Today, record inequality divides the rich and the poor. Our country’s wealthy “1 percent” takes home 20 percent of all pretax income, double their 1980 share. For most middle-class and lower-income families, income has either stagnated or fallen. In short, Americans have not escaped class hierarchies, but reinvented them generation by generation.

Myth No. 3

Class mobility is uniquely American.

Since America’s founding, its politicians have promised a society unbound by class. Jefferson once said that America had “no paupers.” Facing down Nikita Khrushchev in Moscow, Vice President Richard Nixon claimed in 1959 that the United States was a “classless society.” Even President Obama described the idea that each generation should be wealthier than the one before as a “founding precept” of the American Dream.

Indeed, Americans are more optimistic about their chances of getting ahead than people in other places. But in reality, it’s harder to rise above your class in the United States than in just about any other developed country; economic mobility is much more possible in places like Japan, Germany and Australia. Socialist author Michael Harrington captured this devastating reality in his 1962 book “The Other America”: The poor were poor, he wrote, because “they made the mistake of being born to the wrong parents.”

Myth No. 4

With talent and hard work, you can rise above your class.

It’s a tale as old as Horatio Alger: Anyone can make it in America, no matter their upbringing. As CNN put the notion , “Through hard work and perseverance, even the poorest people can make it to middle class or above.”

But actually, it’s hard to rise above your income level. In cities such as Atlanta, New York and Washington, a child raised in a poor family has a less than 10 percent chance of becoming wealthy in his or her lifetime. It’s not much better in other parts of the country.

There are lots of reasons for this. Our education-funding system perpetuates inequality. Children in poor families more frequently attend poorer schools and receive fewer enrichment opportunities. As a result, they’re less likely to attend college and earn a degree. Data shows that children from families with incomes of at least $120,000 score much better on the SATs than their peers from households earning $20,000 or less.

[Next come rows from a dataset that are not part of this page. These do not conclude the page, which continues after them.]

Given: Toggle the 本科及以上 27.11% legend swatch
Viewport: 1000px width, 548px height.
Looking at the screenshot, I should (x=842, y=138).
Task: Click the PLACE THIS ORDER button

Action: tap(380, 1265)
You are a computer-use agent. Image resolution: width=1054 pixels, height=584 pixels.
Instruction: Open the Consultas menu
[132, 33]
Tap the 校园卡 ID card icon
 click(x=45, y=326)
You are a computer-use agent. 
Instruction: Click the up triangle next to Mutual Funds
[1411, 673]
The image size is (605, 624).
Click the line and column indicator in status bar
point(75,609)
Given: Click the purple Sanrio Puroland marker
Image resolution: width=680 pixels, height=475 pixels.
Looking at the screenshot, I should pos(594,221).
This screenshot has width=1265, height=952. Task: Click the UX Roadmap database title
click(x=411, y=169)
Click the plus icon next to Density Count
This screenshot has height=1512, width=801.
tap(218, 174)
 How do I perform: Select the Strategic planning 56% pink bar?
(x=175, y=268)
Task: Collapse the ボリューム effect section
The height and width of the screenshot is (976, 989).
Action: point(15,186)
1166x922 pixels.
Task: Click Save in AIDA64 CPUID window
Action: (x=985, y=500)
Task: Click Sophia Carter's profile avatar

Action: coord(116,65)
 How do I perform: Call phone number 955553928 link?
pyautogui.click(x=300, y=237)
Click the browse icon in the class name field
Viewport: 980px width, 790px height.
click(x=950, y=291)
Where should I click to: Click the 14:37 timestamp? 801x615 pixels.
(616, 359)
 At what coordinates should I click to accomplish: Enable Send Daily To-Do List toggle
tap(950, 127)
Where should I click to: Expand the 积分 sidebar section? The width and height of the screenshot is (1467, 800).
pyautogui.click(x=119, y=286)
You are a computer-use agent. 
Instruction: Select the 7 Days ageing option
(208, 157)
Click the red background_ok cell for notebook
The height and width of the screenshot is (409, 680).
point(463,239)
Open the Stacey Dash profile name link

Sociologists have also found that parents’ wealth is one of the best predictors of a child’s economic success. Rich families are more likely to own property and to pass wealth on to their offspring. In America, land ownership is one of the best ways to preserve wealth — and share it with the next generation. As the economist Joseph Stiglitz said in his book “The Great Divide”: “America is no longer the land of opportunity that it (and others) like to think it is. ... To a large extent, the American Dream is a myth.”

Myth No. 5

Class oppression isn’t as signi?cant as racial oppression.

This is a common trope. As Sanders said at a debate this spring: “When you’re white, you don’t know what it’s like to be living in a ghetto. You don’t know what it’s like to be poor.” Other commentators have said that black middle-class families are worse off than poor white ones.

They’re dead wrong. Americans have a long history of making life harder for the poor, no matter their race. Jim Crow’s infamous poll tax divested poor whites as well as poor blacks of the right to vote. During the New Deal, Southern politicians (except Huey Long) refused to extend Social Security to farm laborers, discriminating against blacks and whites alike. Even our current tax policies penalize the poor. In 2009, the top 1 percent of earners paid 5.2 percent of their income in state and local taxes, while the poorest 20 percent paid 10.9 percent.

Class power takes many forms. Its enduring force, its ability to project hatred toward the lower classes, was best summed up by two presidents 175 years apart. In 1790, then-Vice President John Adams argued that Americans not only scrambled to get ahead; they needed someone to disparage. “There must be one, indeed, who is the last and lowest of the human species,” he wrote. Lyndon Johnson came to the same conclusion in explaining the racism of poor whites: “If you can convince the lowest white man he’s better than the best colored man, he won’t notice you’re picking his pocket. Hell, give him somebody to look down on, and he’ll empty his pockets for you.”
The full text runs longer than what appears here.